October 5, 2007 (AP) An appeals court ruling in the case of would-be millennium bomber Ahmed Ressam could "significantly diminish" the government's ability to prosecute terrorists, the Justice Department wrote Thursday in asking the U.S. Supreme Court to take the case.
Ressam, an Algerian national, was sentenced to 22 years in prison in 2005 after being convicted on nine counts for plotting to bomb Los Angeles International Airport around January 1, 2000. Customs agents in Port Angeles caught him with explosives in the trunk of his rental car when he drove off a ferry from British Columbia in December 1999. The ensuing scare prompted the cancellation of New Year's celebrations at Seattle's Space Needle.
Early this year, a three-judge panel of the 9th U.S. Circuit Court of Appeals threw out Ressam's conviction on one of the charges — carrying explosives during the commission of a felony, which carries a mandatory 10-year sentence. In a 2-1 decision, the court reasoned that the law required prosecutors to show the explosives were carried "in relation to" the felony, which in this case was lying on a Customs form.
The panel sent the case back to a lower court to issue a new sentence, and also asked the judge to explain the rationale behind the 22-year term, which prosecutors had challenged as too lenient.
The Justice Department disagreed with the dismissal of the charge and asked the 9th Circuit to hear the case again with 15 judges.
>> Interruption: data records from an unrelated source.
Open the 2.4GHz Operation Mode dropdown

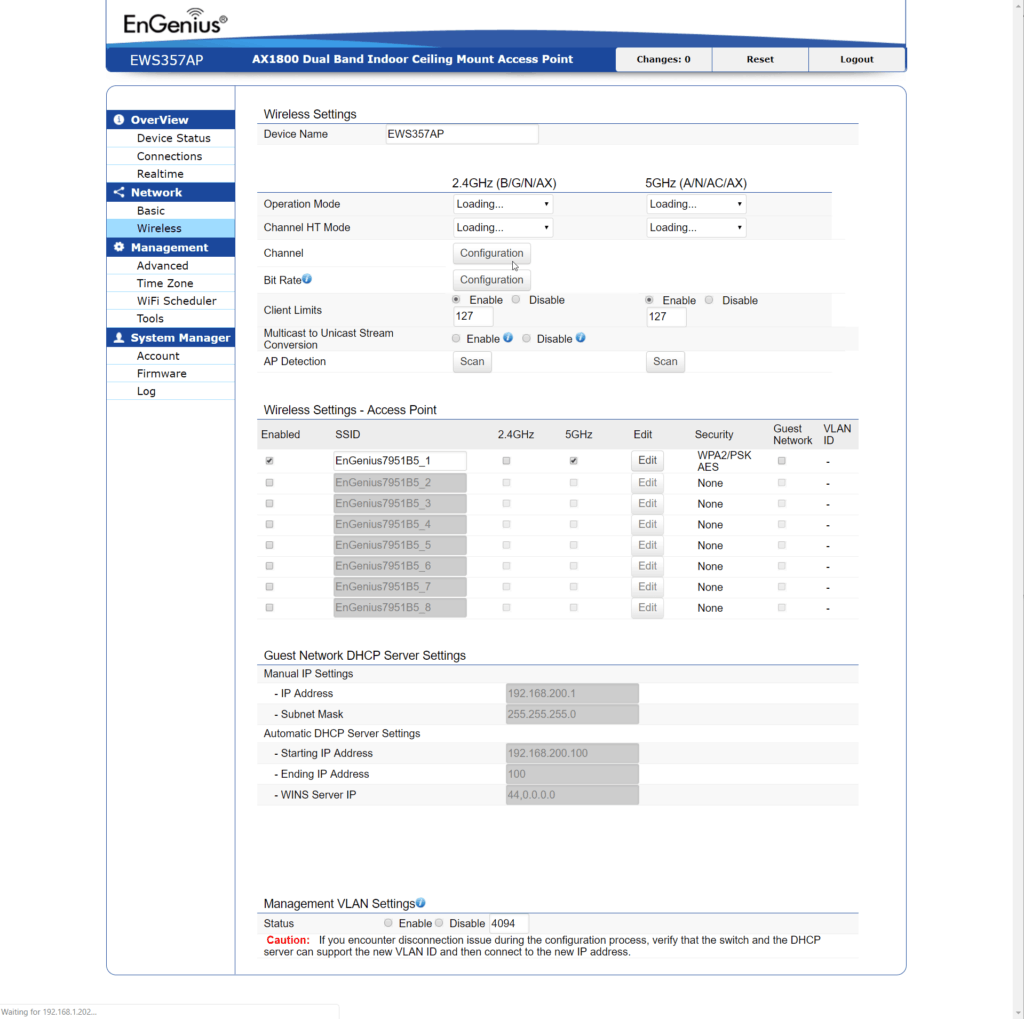[503, 204]
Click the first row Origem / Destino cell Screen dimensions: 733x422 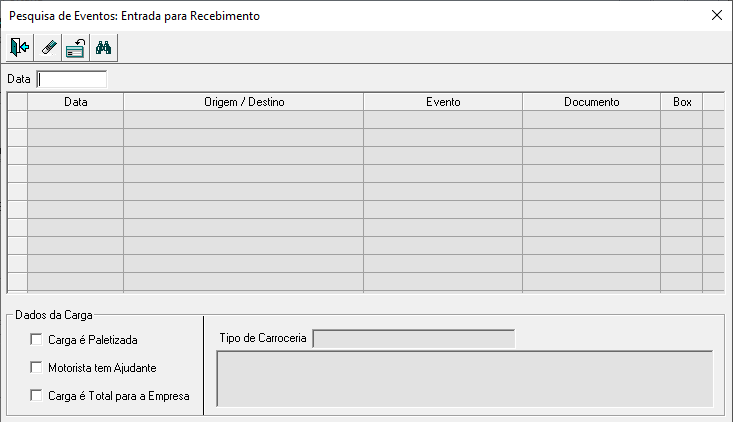coord(243,120)
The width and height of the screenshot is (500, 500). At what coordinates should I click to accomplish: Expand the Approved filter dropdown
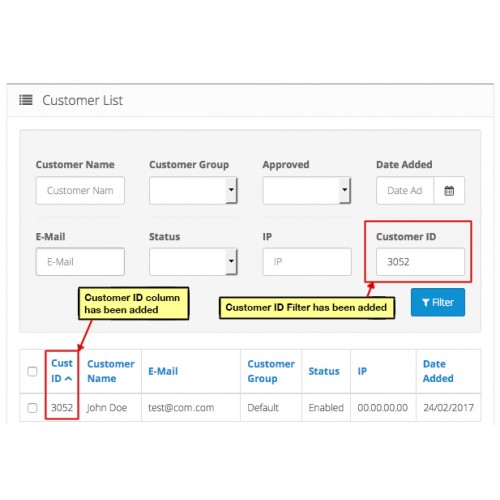tap(307, 190)
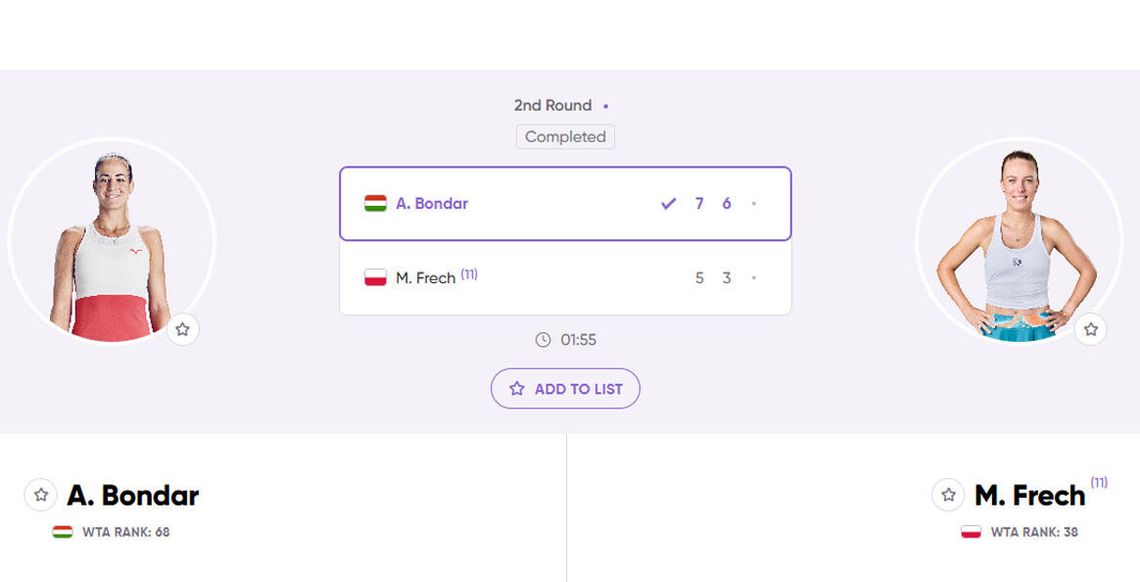Open the large M. Frech heading

(1029, 495)
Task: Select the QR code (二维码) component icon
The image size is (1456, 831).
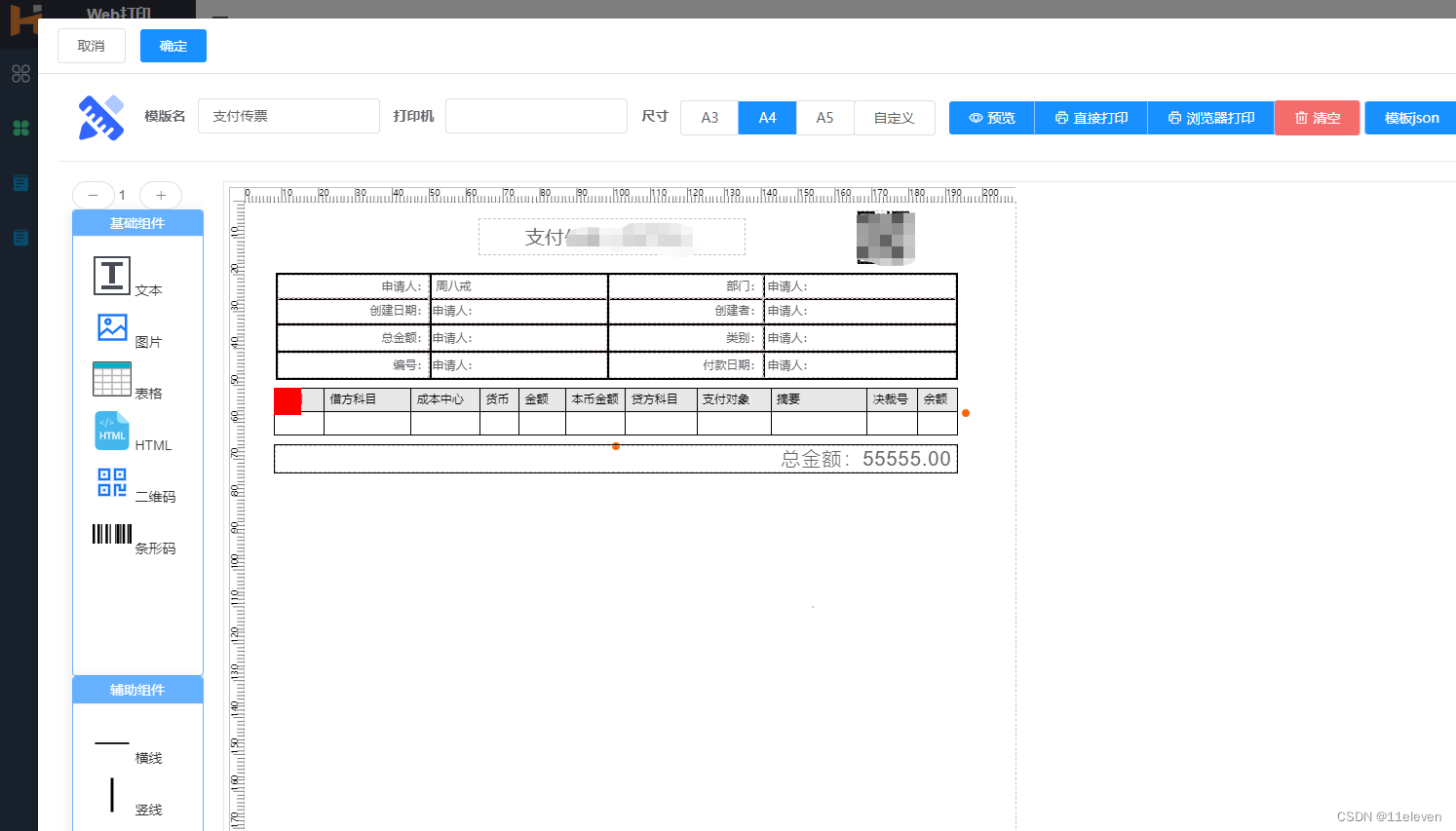Action: tap(112, 482)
The court declined, prompting Thursday's petition to the Supreme Court.
"The Court of Appeals has misconstrued (the law) in a way that conflicts with the decisions of other courts of appeals and could significantly diminish the statute's usefulness as a tool for combating terrorism-related offenses," the petition said. "Nothing in the text ... indicates that the explosives must have been carried 'in relation to' the underlying felony."
If allowed to stand, the Justice Department argued, the lower court's ruling is likely to be particularly significant in terrorism cases where a defendant is caught before a plan is put into action. In such cases, including Ressam's, it could be difficult or impossible to prove the connection between carrying the explosives and other felonies committed by the defendant.
Ressam's attorneys insist that the government's interpretation would lead to a nonsensical result: The law would punish the coincidental possession of explosives during a felony as harshly as the actual use of explosives during another felony.
"Congressional intent to impose such a harsh sentence would not be served by making it available simply because explosives are being carried at the time a wholly unrelated, nonviolent felony is committed," they wrote in their trial brief.
Ressam was convicted in 2001, then decided to tell investigators what he knew about al-Qaida in an effort to win a shorter sentence. His testimony helped convict one of his coconspirators, but his cooperation came to a halt by early 2003, forcing the government to dismiss cases against two of his alleged coconspirators, Samir Ait Mohamed and Abu Doha.